I tried to compute Bredon cohomology of $\mathbb{S}^\sigma$, where $\sigma$ is a sign representation of $\mathbb{Z}/2$, following first chapter and first construction of cohomology from Bredon's "Equivariant cohomology theories". Could somebody please verify it, at least the result?

Throughout $G$ means $\mathbb{Z}/2$.

So I assume the following: $G$-CW structure is obvious, given by two points with trivial action as 0-cells and two arcs with swapping action as 1-cells.
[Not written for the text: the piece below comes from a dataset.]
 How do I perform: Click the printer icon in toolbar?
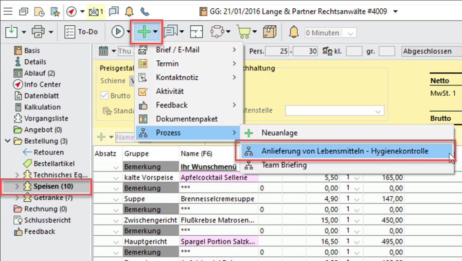(38, 32)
I am using simple coefficient system $\mathcal{L}$ on it, that is my functor from "cellular category" to abelian groups factors through some coefficient system $M$. $M$ consists of two groups $M(*)$ - trivial $G$-module and $M(G)$ - $G$-module, and an equivariant map $\epsilon:M(*)\rightarrow M(G)$.
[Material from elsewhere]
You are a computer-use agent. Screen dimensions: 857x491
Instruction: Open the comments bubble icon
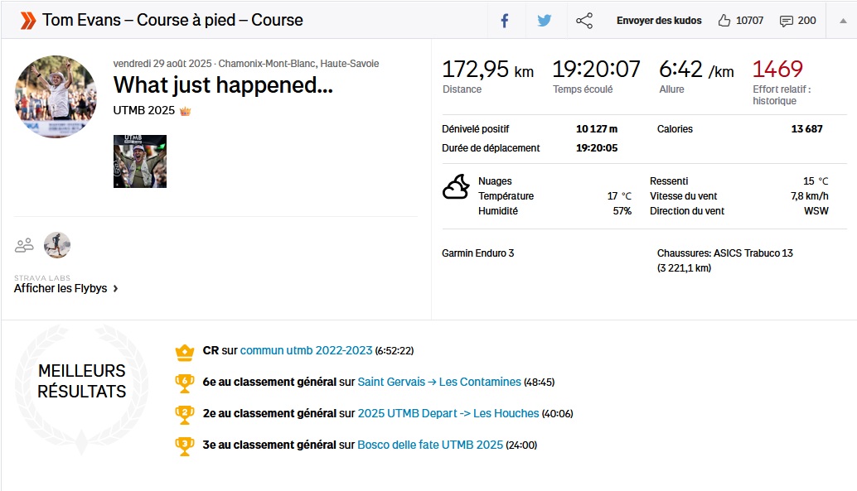pyautogui.click(x=786, y=21)
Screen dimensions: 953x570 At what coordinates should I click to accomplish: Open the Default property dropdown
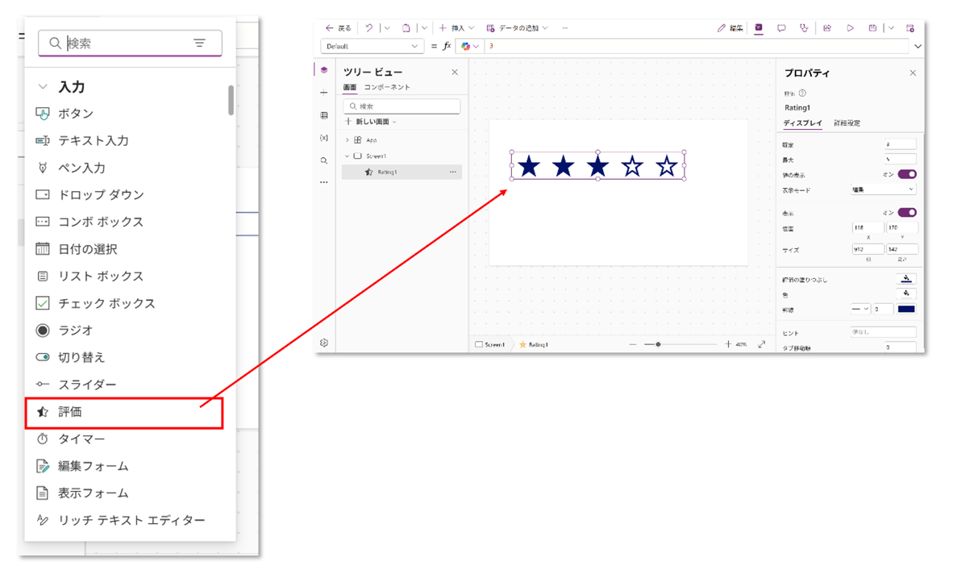click(372, 47)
$C^0(\mathbb{S}^\sigma;\mathcal{L})$ consists of the functions $f:\{e^0_1,e^0_2\}\rightarrow M(*)$. Since action of G is trivial on 0-cells, induced action on 0-chains is also trivial, therefore $C^0(\mathbb{S}^\sigma;\mathcal{L})=C^0_G(\mathbb{S}^\sigma;\mathcal{L})=M(*)^2$. $C^1(\mathbb{S}^\sigma;\mathcal{L})$ consists of the functions $f:\{e^1_1,e^1_2\}\rightarrow M(G)$. Action on 1-cells is non-trivial (even free), so $C^1_G(\mathbb{S}^\sigma;\mathcal{L})$ consists of equivariant $f$'s. Thus $C^1_G(\mathbb{S}^\sigma;\mathcal{L})=M(1)$.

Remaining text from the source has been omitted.